Niente slide, niente grafici a torta, niente paracadute. Se cerchi la storia dell’imprenditore che studia il mercato per due anni prima di muovere un dito, hai sbagliato articolo. Questa è la storia di Kyma e di Mattia. E inizia dove iniziano le cose vere: in macchina, in tangenziale, decidendo di buttarsi nel vuoto.

L’UFFICIO È LA TANGENZIALE

La scena è questa: Mattia è in auto con Emiliano. Emiliano parla di onigiri, di Giappone, di business. Mattia lo ascolta, ma in testa ha altro. Odia lavorare col pesce, ma ha un’ossessione che gli martella il cervello dai tempi della Mebimport: un amaro al caffè.
Non fa un pitch, non apre un laptop. Glielo butta lì, a secco.
La risposta non è “ci penso”. La risposta è un’accelerata. In dieci minuti netti sono passati dall’idea alla società. Kyma non è nato da un calcolo, è nato da una stretta di mano tra due che hanno deciso che aspettare il “momento giusto” è una roba per chi ha tempo da perdere.
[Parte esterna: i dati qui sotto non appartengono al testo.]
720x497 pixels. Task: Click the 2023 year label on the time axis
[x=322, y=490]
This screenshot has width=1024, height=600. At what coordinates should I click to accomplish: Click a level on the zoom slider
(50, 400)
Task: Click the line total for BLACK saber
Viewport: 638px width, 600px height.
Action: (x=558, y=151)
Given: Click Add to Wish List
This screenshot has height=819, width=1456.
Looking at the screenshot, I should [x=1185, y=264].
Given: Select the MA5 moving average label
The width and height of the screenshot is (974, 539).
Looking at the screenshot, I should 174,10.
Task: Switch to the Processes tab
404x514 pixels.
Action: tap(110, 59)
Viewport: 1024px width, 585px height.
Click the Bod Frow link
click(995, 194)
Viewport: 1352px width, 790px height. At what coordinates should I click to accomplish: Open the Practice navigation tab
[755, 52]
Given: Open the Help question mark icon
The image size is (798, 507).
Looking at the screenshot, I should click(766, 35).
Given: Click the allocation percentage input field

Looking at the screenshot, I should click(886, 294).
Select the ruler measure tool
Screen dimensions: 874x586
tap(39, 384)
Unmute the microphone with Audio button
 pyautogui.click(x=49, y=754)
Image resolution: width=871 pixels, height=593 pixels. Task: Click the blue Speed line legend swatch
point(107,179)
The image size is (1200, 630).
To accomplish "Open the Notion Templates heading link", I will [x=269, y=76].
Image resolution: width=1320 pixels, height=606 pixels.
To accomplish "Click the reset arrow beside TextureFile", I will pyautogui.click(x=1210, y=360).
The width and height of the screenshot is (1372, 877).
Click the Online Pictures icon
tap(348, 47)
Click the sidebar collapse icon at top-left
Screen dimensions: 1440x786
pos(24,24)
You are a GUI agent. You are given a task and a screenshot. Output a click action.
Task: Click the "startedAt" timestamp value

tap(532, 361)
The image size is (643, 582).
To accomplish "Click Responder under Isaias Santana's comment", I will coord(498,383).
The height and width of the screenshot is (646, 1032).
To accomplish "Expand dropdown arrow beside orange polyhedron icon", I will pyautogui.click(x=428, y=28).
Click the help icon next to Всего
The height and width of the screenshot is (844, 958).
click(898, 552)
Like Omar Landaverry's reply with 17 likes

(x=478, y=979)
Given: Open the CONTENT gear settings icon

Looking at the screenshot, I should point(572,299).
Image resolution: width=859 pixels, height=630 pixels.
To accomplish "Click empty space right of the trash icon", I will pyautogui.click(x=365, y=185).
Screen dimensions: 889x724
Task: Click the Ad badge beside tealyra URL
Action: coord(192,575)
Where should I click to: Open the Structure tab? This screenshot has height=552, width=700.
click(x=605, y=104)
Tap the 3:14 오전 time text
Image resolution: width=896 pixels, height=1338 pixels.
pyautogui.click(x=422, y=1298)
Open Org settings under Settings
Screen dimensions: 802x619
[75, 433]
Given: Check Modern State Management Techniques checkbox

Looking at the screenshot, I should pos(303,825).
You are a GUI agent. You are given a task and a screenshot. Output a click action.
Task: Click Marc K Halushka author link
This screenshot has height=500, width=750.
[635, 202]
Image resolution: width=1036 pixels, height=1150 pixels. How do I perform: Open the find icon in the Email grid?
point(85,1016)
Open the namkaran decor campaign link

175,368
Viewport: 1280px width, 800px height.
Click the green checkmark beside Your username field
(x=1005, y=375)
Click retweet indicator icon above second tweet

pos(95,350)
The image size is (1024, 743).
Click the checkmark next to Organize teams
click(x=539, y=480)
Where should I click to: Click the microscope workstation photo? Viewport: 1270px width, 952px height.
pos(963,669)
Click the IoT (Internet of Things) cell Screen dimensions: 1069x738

L’ALTA SCUOLA DEL QUANTOBASTA

Per capire perché Mattia si muove così, bisogna guardare da dove arriva. Il Quantobasta non è stato un semplice lavoro, è stato un master ad altissima intensità. Diego e Andrea non gli hanno insegnato solo a fare i drink, gli hanno resettato il sistema operativo.
Lì impari che l’hospitality è una scienza esatta: o sei perfetto o sei fuori. Ogni movimento è calcolato, ogni dettaglio è maniacale. Mattia ha preso quel rigore assoluto e lo ha portato fuori dal bar. Non puoi costruire un brand solido se prima non hai imparato la disciplina vera dietro al bancone.


amaro kaima


SCOMMESSA AL BUIO (E ADRENALINA PURA)

Quanto bisogna essere folli per prenotare lo stand al Bar Show di Roma, l’evento che ti può consacrare quando non hai ancora il nome definitivo e, soprattutto, non hai la ricetta chiusa?
Parecchio. Mattia ed Emiliano lo hanno fatto. Hanno comprato il biglietto per lo spettacolo senza avere il film. E come in ogni corsa che si rispetti, l’ostacolo era dietro l’angolo. A ridosso del lancio: tappi sbagliati, botaniche che non arrivano, produzione a rischio.
Poteva finire male. Invece hanno trasformato il problema in benzina, arrivando a Roma con le bottiglie ancora calde e l’energia a mille. Lì capisci se sei fatto per questo gioco: quando tutto sembra bloccarsi, tu trovi la soluzione.





L’AMARO SENZA POLVERE

Il risultato di questa corsa? Un prodotto che prende la tradizione e la sveglia. Kyma è un amaro al caffè, tecnico, vertebrale, fatto per spaccare in miscelazione e non per dormire nella credenza. È street, è pop, è vivo.
Mattia non voleva fare il “liquore antico”, voleva fare il liquore di oggi. E ci è riuscito non guardando cosa facevano gli altri, ma guardando cosa mancava a lui quando stava dall’altra parte del bancone.



IL TRUCCO È NON PENSARE

Oggi Kyma punta all’estero, vuole il mondo, vuole i guest internazionali. Ma la lezione vera, quella che Mattia si porta dietro e che ripete a chiunque gli chieda “come si fa”, è una sola: smettila di pensare troppo.
La zona di comfort è comoda, ma non succede nulla lì dentro. Se hai il quadro chiaro, buttati. Magari cadi, o magari costruisci qualcosa che ti fa svegliare la mattina con la fame di chi vuole conquistare tutto. Mattia ha scelto la seconda. E a quanto pare, aveva ragione lui.